Nina Mahmoudian est professeure agrégée de génie mécanique.
"Mes recherches portent sur le fonctionnement persistant des robots dans des environnements difficiles", a déclaré Mahmoudian. Et il n'y a pas d'environnement plus difficile que sous l'eau.
L'une des limites actuelles des robots marins est qu'une fois immergés dans l'eau, ils ne peuvent plus transmettre et recevoir de signaux radio comme les données GPS. La communication acoustique est un moyen de contourner ce problème, mais elle est beaucoup moins fiable et plus difficile. La difficulté est accrue avec des transmissions à portée encore plus longue, ce qui rend les robots sous-marins limités dans leur plage de fonctionnement.
"Généralement, ces robots effectuent un itinéraire pré-planifié sous l'eau", a déclaré Mahmoudian. «Ensuite, ils remontent à la surface et envoient un signal pour être récupérés. Les humains doivent sortir, récupérer le robot, récupérer les données, recharger la batterie puis la renvoyer. Cela coûte très cher et limite le temps pendant lequel ces robots peuvent effectuer leurs tâches. »
Station d'accueil mobile
C'est pourquoi Mahmoudian a imaginé une station d'accueil mobile qui permet aux robots de reprendre l'exploration par eux-mêmes.

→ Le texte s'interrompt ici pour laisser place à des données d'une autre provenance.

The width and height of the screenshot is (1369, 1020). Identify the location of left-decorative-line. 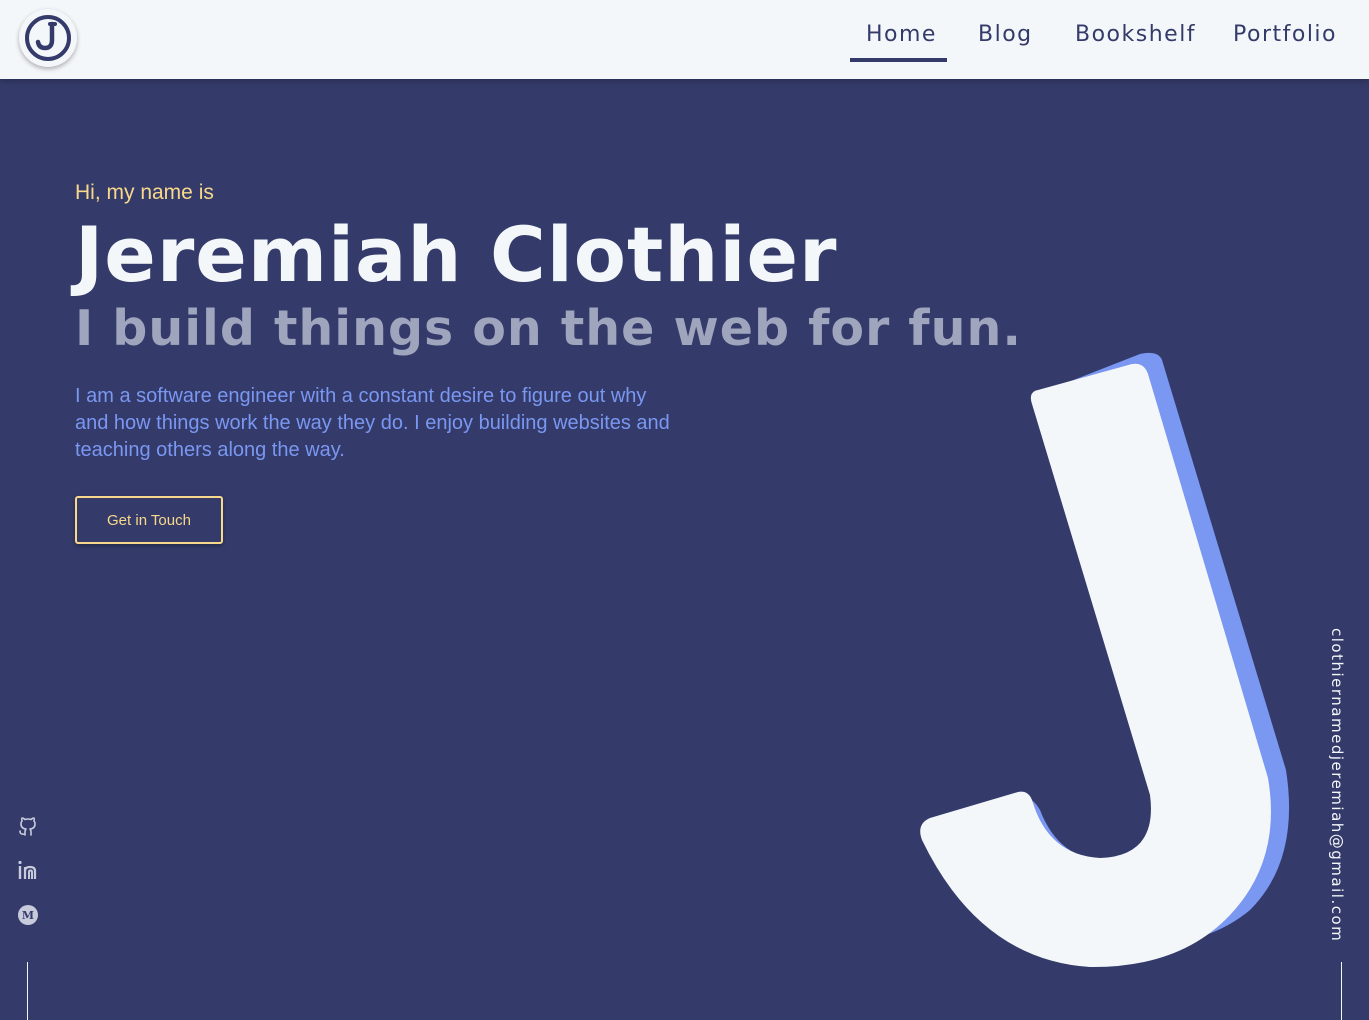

"Et si nous avions plusieurs quais, qui étaient également mobiles et autonomes", a poursuivi Mahmoudian. « Les robots et les quais pourraient se coordonner les uns avec les autres, afin qu'ils puissent recharger et télécharger leurs données, puis repartir pour continuer à explorer, sans intervention humaine. Nous avons développé les algorithmes pour maximiser ces trajectoires, nous obtenons ainsi une utilisation optimale de ces robots.
"Ce qui est essentiel, c'est que la station d'accueil est portable", a-t-elle déclaré. « Il peut être déployé dans un lieu fixe, mais il peut également être déployé sur des véhicules de surface autonomes ou même sur d'autres véhicules sous-marins autonomes. Et il est conçu pour être indépendant de la plate-forme, de sorte qu'il peut être utilisé avec n'importe quel AUV. Le matériel et les logiciels fonctionnent main dans la main.
Mahmoudian pense que cette technologie pourrait se répandre bien au-delà du monde sous-marin.
"Ce système peut être utilisé n'importe où", a-t-elle déclaré. « Les robots terrestres, aériens ou maritimes pourront fonctionner indéfiniment. Les robots de recherche et de sauvetage pourront explorer des zones beaucoup plus vastes. Ils iront dans l'Arctique et exploreront les effets du changement climatique. Ils iront même dans l'espace.